* LESETEXT
2. Die Berufung ist auch nicht wegen grundsätzlicher Bedeutung der Rechtssache zuzulassen, § 124 Abs. 2 Nr. 3 VwGO. Grundsätzliche Bedeutung kommt einer Rechtssache zu, wenn eine Rechts- oder Tatsachenfrage für die Entscheidung des Rechtsstreits erheblich, bislang höchstrichterlich oder obergerichtlich nicht geklärt und über den zu entscheidenden Einzelfall hinaus bedeutsam ist; die Frage muss ferner im Interesse der Einheitlichkeit der Rechtsprechung oder der Fortentwicklung des Rechts einer berufungsgerichtlichen Klärung zugänglich sein und dieser Klärung auch bedürfen (vgl. BVerwG, B.v. 16.11.2010 - 6 B 58.10 - juris Rn. 3; B.v. 17.12.2010 - 8 B 38.10 - juris Rn. 8; BayVGH, B.v. 12.8.2016 - 15 ZB 15.696 - juris Rn. 19).

Die vom Kläger aufgeworfene und als grundsätzlich bezeichnete Frage, „unter welchen Bedingungen zwei Anlagen von unterschiedlichen Herstellern im Bereich der sog. Kleinwindkraft derart vergleichbar sind, dass ein neues Genehmigungsverfahren nicht erforderlich wird“, weist keine über die einzelfallbezogene Rechtsanwendung hinausgehende Bedeutung auf, deren Klärung der Durchführung eines Berufungsverfahrens bedürfte. Die diesbezüglichen fallübergreifenden Rechtsfragen sind vielmehr geklärt, vgl. die oben zu 1. a) zitierte Rechtsprechung u.a. zur „Tektur“ und zum „aliud“. Die einzelfallbezogene Anwendung von bereits grundsätzlich Geklärtem ist nicht i.S. von § 124 Abs. 2 Nr. 3 klärungsbedürftig (Happ in Eyermann, VwGO, 14. Aufl. 2014, § 124 Rn. 38).

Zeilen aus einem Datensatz
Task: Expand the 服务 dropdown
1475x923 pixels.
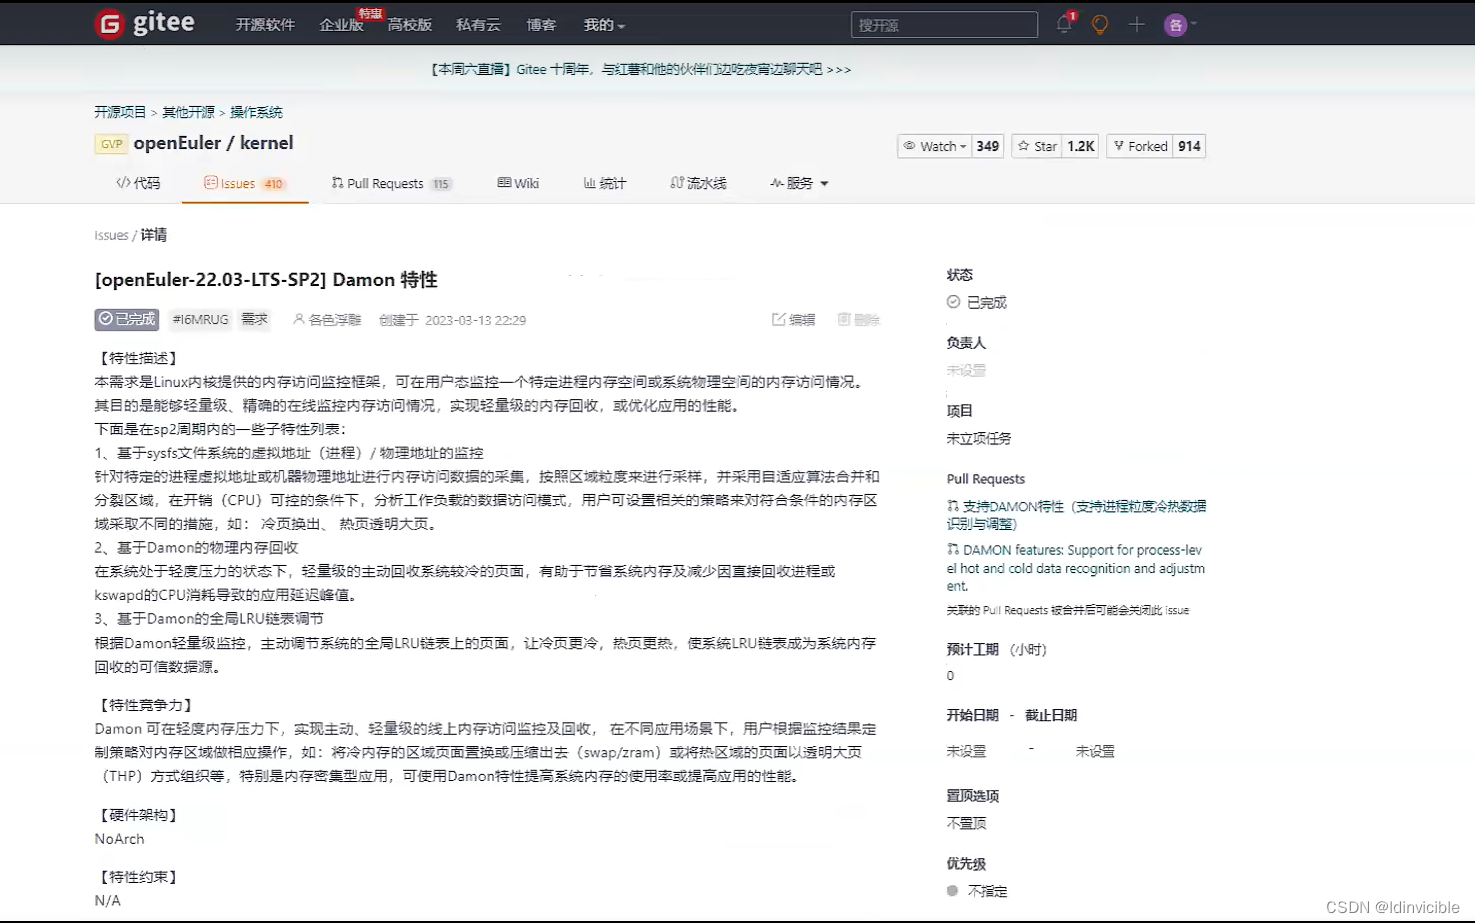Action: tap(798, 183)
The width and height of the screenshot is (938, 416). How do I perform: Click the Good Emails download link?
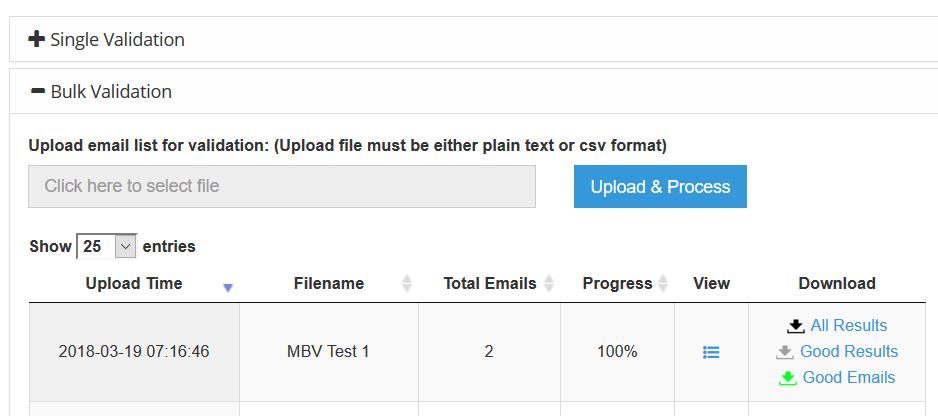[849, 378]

* AUFGABE A
Nenne alle Gerichtsentscheidungen, die der Lesetext mit Datum und Aktenzeichen anführt.
* AUFGABE B
Zitiere aus den Zeilen des Datensatzes wörtlich alles ab der Zeile mit „The width and“ bis zum Ende dieser Zeilen. Lass die Bilder dabei weg.

* LÖSUNG A
- BVerwG, B.v. 16.11.2010 - 6 B 58.10
- BVerwG, B.v. 17.12.2010 - 8 B 38.10
- BayVGH, B.v. 12.8.2016 - 15 ZB 15.696

* LÖSUNG B
The width and height of the screenshot is (938, 416). How do I perform: Click the Good Emails download link?
[849, 378]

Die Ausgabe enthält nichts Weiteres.